Textauszug
================
Fahnen, Flaschen, Frontpostkarten

Dudweiler · Welche Spuren hat der Erste Weltkrieg in den Familien der Region hinterlassen? Welche Alltagsgegenstände aus den Jahren 1914 bis 1918 haben die Zeiten überdauert, und was erzählen sie über die „Urkatastrophe“ des vergangenen Jahrhunderts? Die kleine, aber feine Ausstellung „Jedermannskrieg“ im Literaturarchiv in Dudweiler gibt Antworten.

 Seine Reservistenflasche ließ der 17-jährige Bergmann Johann Rollinger zuhause, als er 1915 an die Ostfront zog. Er kehrte nicht lebend zurück.

Seine Reservistenflasche ließ der 17-jährige Bergmann Johann Rollinger zuhause, als er 1915 an die Ostfront zog. Er kehrte nicht lebend zurück.

 In dieser Mappe sammelte der 13-jährige August Sauder Zeitungsartikel über den Krieg.

In dieser Mappe sammelte der 13-jährige August Sauder Zeitungsartikel über den Krieg.
================
Arbeitsauftrag 1
Schreiben Sie aus dem Text über die Ausstellung „Jedermannskrieg“ den Abschnitt wortgetreu ab, der mit den Worten „Fahnen, Flaschen, Frontpostkarten“ einsetzt und mit „Dudweiler gibt Antworten.“ schließt.
Arbeitsauftrag 2
Schreiben Sie den Text über die Ausstellung „Jedermannskrieg“ im Anschluss an seinen letzten Satz weiter.

Bereitgestelltes Material
================
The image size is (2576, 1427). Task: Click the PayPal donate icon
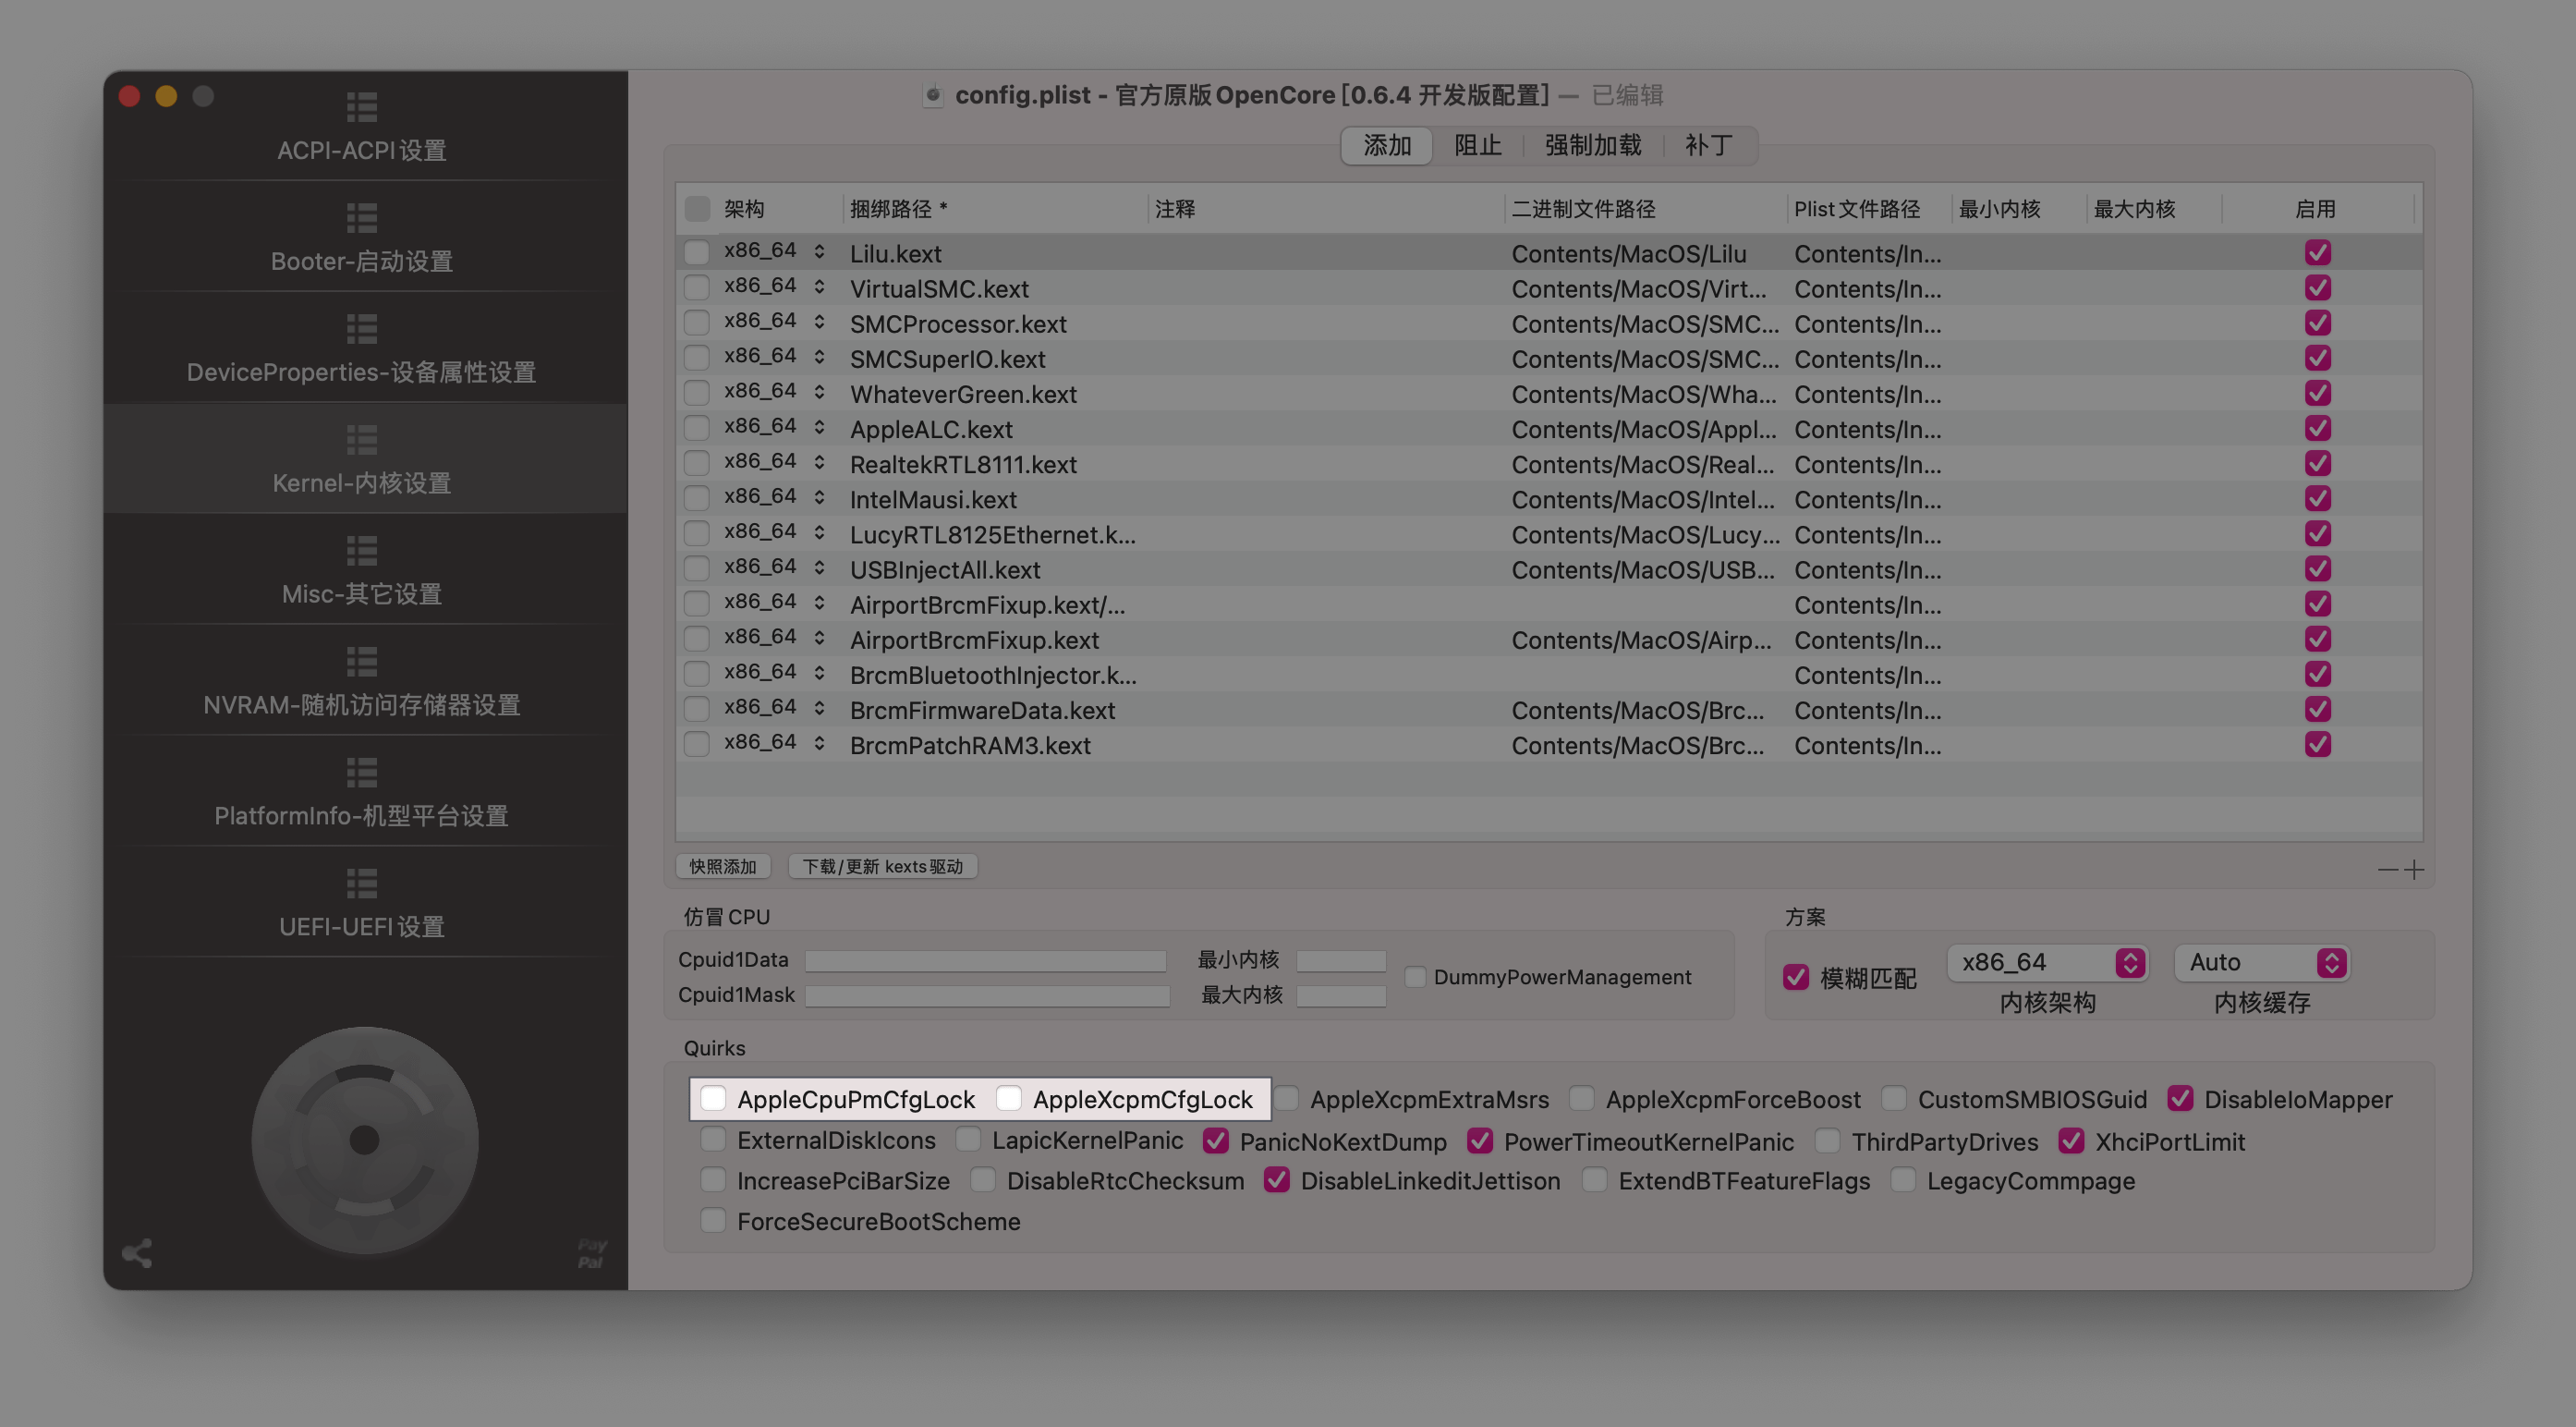(591, 1252)
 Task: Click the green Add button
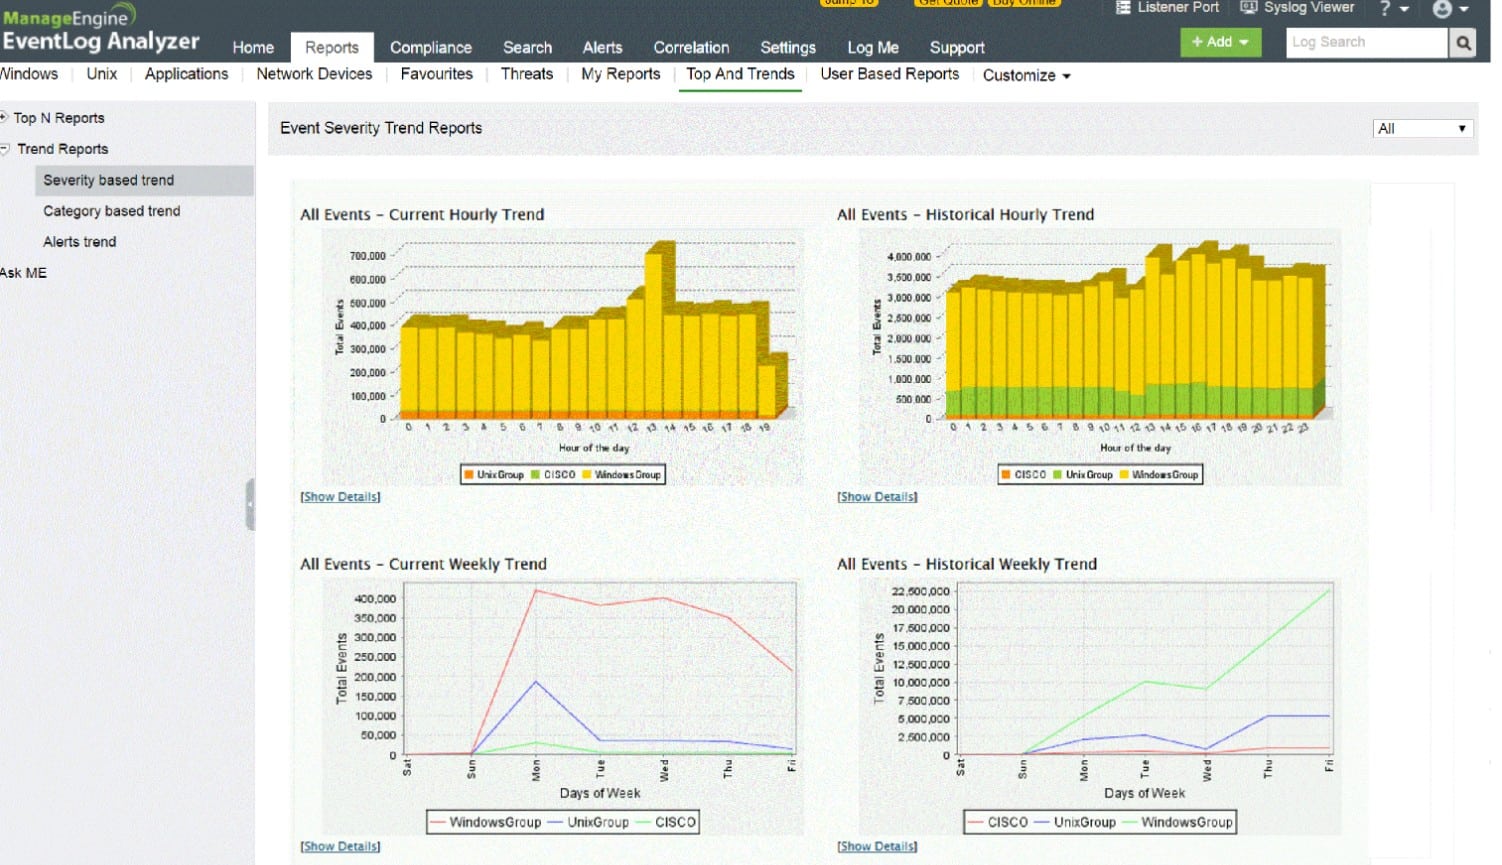click(x=1219, y=43)
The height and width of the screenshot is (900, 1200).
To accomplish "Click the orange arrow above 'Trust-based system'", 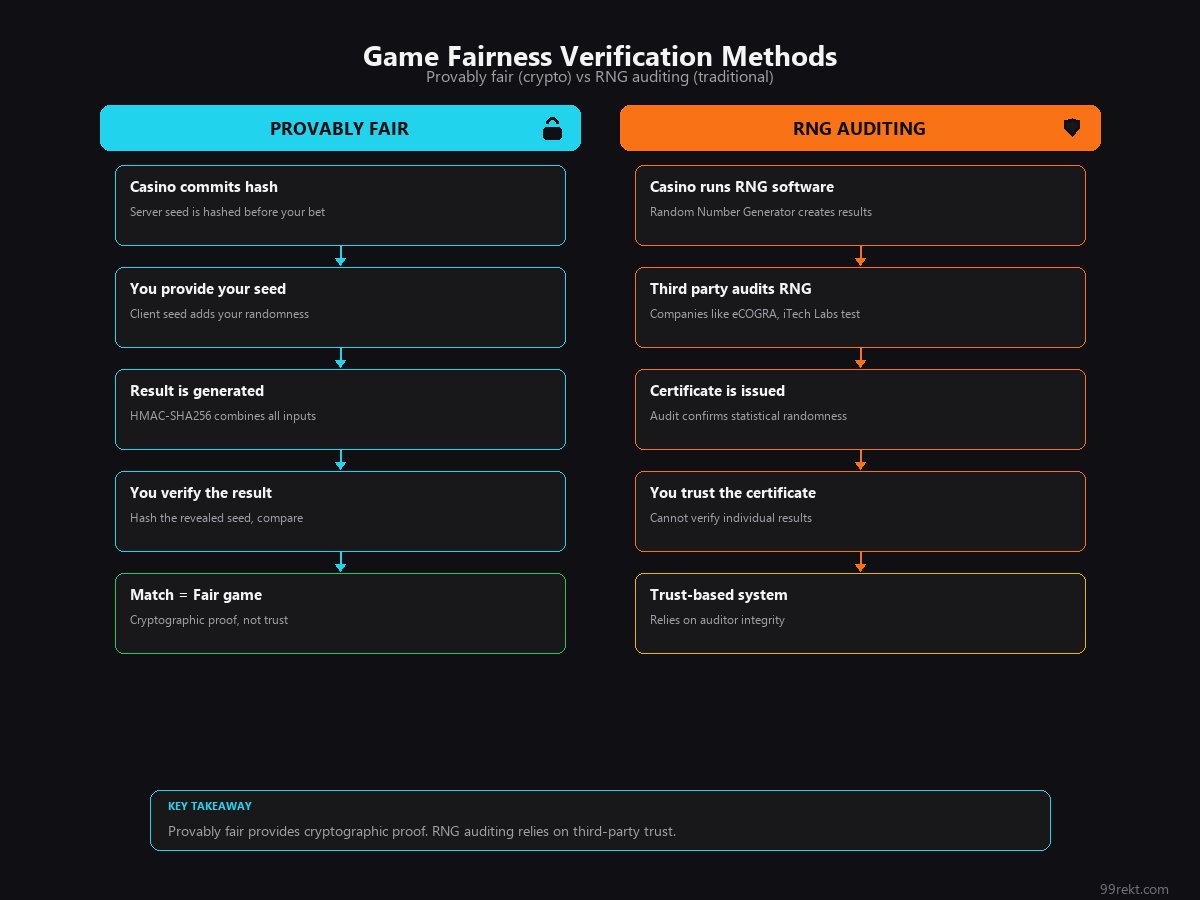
================
Lösung 1
Fahnen, Flaschen, Frontpostkarten

Dudweiler · Welche Spuren hat der Erste Weltkrieg in den Familien der Region hinterlassen? Welche Alltagsgegenstände aus den Jahren 1914 bis 1918 haben die Zeiten überdauert, und was erzählen sie über die „Urkatastrophe“ des vergangenen Jahrhunderts? Die kleine, aber feine Ausstellung „Jedermannskrieg“ im Literaturarchiv in Dudweiler gibt Antworten.

Lösung 2
 Nelia Dorscheid

Nelia Dorscheid

 Das „Lieblingsspielzeug“ des Regierungsbaurats Georg Theis transportierte Zigarren. Fotos: Literaturarchiv Saar-Lor-Lux-Elsass

Das „Lieblingsspielzeug“ des Regierungsbaurats Georg Theis transportierte Zigarren. Fotos: Literaturarchiv Saar-Lor-Lux-Elsass

Ja, ein gewisses Wagnis sei es schon gewesen, ein fertiges Ausstellungskonzept und einen konkreten Eröffnungstermin zu präsentieren, ohne zu wissen, ob überhaupt genug Objekte für eine Schau zusammen kommen würden, gesteht Sikander Singh rückblickend. Im vergangenen Herbst hatte der Chef des Literaturarchivs Saar-Lor-Lux-Elsass einen Aufruf in der Saarbrücker Zeitung gestartet. Singh suchte Alltagsgegenstände aus der Zeit des Ersten Weltkriegs, mit denen sich familiär tradierte Erinnerungsgeschichten verbinden. Gegenstände - vom Tornister bis zur Teetasse -, die jenseits der großen politischen und militärischen Ereignisse der Jahre 1914 bis 1918 Schlaglichter werfen auf das alltägliche Leben an der Kriegs- und an der "Heimat-Front".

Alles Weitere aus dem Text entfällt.